The Internet of Things includes a growing number of medical devices, from heart monitors to ventilators and multi-million dollar x-ray machines. More and more hospitals are connecting their equipment to the web in order to give healthcare practitioners access to real-time patient data, an increasingly valuable resource that can mean the difference between life and death.

This modernization is driving noticeable improvements in patient care, as vendors such as IBM are always quick to point out, but it also exposes patient data to cyber threats. Hospitals make particularly attractive targets for hackers due to the fact that medical records are in high demand on the black market.

The tremendous amount of risk associated with this trend has not gone unnoticed by the healthcare industry. The U.S. Food and Drug Administration recently released a note that outlines the threats faced by hospitals and medical device manufacturers, and lists some of the steps these organizations can take to reduce the chance of a security breach.
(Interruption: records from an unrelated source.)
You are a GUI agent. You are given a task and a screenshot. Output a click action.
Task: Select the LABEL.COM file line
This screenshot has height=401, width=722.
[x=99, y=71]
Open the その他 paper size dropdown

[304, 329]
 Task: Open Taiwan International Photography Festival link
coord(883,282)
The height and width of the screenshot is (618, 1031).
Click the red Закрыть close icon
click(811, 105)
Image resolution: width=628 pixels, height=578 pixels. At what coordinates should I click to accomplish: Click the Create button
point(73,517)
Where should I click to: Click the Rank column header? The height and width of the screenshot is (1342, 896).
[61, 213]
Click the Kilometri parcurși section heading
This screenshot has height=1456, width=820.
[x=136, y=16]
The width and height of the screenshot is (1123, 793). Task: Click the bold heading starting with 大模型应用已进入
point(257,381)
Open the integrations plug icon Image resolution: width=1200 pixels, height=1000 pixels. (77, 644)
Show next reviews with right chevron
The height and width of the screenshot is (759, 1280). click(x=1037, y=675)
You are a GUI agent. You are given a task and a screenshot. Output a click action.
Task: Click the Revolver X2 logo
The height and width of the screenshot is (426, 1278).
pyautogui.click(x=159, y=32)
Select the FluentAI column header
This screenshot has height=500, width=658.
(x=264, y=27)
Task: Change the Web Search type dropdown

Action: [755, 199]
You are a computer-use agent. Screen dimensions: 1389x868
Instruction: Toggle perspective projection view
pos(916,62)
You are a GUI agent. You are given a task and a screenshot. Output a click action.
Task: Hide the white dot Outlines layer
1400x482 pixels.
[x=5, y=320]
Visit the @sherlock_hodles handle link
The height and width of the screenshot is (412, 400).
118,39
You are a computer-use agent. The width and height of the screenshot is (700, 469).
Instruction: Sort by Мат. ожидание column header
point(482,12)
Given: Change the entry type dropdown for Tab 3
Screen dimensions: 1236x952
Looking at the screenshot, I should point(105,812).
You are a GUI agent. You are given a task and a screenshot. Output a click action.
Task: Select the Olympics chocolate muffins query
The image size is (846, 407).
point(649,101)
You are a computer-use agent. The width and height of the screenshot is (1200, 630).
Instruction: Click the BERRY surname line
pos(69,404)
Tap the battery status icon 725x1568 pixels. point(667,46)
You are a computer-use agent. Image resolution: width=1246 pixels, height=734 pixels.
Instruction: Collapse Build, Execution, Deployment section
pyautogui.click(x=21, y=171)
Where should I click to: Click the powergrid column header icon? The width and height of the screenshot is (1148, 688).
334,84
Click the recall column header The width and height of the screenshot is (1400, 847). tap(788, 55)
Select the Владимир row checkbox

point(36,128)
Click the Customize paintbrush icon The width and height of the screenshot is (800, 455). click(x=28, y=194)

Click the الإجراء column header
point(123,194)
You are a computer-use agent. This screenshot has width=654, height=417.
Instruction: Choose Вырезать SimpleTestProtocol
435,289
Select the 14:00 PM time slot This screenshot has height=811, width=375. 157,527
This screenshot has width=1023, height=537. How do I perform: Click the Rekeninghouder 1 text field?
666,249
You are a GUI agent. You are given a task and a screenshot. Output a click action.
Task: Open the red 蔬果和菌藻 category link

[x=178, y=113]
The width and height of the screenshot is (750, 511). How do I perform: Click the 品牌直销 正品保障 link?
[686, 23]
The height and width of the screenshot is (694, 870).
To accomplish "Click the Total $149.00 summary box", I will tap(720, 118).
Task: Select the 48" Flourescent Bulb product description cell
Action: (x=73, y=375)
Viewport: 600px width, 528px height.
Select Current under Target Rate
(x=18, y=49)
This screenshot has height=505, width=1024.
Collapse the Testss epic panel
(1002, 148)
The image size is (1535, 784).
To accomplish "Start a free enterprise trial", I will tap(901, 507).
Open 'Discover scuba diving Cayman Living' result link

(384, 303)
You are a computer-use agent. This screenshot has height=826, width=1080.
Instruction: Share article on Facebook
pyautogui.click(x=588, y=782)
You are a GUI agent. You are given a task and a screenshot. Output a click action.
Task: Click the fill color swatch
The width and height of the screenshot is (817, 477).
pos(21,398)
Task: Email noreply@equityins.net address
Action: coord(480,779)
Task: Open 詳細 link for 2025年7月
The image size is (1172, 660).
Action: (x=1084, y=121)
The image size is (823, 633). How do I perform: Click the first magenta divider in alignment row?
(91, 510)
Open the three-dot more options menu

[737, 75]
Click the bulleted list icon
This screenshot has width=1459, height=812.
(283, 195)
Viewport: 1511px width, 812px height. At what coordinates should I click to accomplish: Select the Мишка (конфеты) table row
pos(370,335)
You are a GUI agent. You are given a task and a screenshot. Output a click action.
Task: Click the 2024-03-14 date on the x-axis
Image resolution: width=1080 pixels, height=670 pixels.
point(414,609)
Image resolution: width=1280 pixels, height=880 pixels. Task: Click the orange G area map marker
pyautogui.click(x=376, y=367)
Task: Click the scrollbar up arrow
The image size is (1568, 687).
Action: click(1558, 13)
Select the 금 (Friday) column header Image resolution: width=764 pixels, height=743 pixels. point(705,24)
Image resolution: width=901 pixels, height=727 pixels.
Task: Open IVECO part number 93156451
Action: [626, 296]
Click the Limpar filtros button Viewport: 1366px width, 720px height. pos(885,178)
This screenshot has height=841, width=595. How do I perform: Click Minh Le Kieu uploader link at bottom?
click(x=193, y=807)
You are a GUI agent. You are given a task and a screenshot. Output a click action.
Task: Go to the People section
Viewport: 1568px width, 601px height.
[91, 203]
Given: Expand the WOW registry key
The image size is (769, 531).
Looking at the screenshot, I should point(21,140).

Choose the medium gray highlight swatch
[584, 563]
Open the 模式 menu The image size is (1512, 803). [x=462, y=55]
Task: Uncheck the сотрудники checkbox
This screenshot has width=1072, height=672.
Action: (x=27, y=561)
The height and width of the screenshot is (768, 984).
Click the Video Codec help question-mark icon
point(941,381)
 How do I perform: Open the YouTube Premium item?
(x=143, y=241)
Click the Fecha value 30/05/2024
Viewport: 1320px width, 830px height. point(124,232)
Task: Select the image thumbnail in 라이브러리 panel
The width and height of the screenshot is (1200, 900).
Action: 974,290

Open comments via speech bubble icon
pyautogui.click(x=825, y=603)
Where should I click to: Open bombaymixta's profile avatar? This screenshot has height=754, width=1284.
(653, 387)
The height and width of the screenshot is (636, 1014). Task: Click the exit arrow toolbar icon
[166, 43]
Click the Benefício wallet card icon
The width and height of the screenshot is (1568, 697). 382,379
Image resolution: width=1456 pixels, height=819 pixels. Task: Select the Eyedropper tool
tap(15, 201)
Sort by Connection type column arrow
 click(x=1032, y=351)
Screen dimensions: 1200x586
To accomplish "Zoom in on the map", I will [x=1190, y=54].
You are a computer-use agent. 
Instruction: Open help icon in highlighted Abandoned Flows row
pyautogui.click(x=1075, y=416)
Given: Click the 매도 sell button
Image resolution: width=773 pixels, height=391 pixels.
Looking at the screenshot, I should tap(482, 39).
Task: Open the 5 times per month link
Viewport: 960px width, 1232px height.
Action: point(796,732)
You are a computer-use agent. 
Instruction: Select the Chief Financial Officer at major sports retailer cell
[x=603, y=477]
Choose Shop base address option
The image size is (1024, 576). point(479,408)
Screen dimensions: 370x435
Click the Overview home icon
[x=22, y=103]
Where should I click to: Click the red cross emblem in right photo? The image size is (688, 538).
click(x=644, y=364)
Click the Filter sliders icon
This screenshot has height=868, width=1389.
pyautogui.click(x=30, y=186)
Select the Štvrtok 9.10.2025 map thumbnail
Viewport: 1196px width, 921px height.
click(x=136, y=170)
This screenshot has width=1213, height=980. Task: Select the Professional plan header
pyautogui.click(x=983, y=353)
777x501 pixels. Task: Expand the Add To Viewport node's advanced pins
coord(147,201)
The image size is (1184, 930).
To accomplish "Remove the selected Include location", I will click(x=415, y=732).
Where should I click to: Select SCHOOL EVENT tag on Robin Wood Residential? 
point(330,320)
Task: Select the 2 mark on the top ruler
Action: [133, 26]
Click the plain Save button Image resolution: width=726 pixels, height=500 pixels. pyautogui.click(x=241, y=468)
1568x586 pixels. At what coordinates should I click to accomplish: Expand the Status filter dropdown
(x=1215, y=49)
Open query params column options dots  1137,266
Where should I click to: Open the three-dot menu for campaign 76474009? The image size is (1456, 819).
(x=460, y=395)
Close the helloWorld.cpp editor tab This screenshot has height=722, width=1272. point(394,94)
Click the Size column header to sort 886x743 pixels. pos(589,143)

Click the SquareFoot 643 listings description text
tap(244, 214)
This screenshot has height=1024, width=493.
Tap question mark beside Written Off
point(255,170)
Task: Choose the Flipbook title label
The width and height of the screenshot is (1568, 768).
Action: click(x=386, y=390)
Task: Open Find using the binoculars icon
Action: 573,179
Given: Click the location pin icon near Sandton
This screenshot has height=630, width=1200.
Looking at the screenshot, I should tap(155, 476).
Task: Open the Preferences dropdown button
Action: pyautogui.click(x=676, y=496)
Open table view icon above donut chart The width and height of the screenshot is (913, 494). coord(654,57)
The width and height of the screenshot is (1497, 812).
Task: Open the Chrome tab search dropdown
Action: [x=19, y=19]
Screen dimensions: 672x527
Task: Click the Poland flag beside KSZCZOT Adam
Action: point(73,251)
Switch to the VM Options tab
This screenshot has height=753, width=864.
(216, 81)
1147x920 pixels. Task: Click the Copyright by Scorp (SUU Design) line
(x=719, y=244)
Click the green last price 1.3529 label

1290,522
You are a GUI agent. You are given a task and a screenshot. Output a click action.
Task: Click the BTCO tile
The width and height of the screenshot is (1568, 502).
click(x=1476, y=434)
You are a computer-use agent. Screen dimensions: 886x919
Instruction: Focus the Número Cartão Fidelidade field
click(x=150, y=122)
“Many medical devices contain configurable embedded computer systems that can be vulnerable to cybersecurity breaches. In addition, as medical devices are increasingly interconnected, via the Internet, hospital networks, other medical device, and smartphones, there is an increased risk of cybersecurity breaches, which could affect how a medical device operates.”

The document names several common security vulnerabilities, including the presence of malware on devices connected to hospital networks, lackluster access controls, unpatched software, and insecure off-the-shelf solutions. It recommends that device manufacturers limit unauthorized use of their products, protect individual components from exploitation, and build fail-safe mechanisms into their offerings. Lastly, vendors should incorporate data retention and recovery capabilities in their solutions.

The FDA advises healthcare providers to monitor network activity, perform routine evaluations of IT infrastructure, and contact device manufacturers when they identify potential security problems.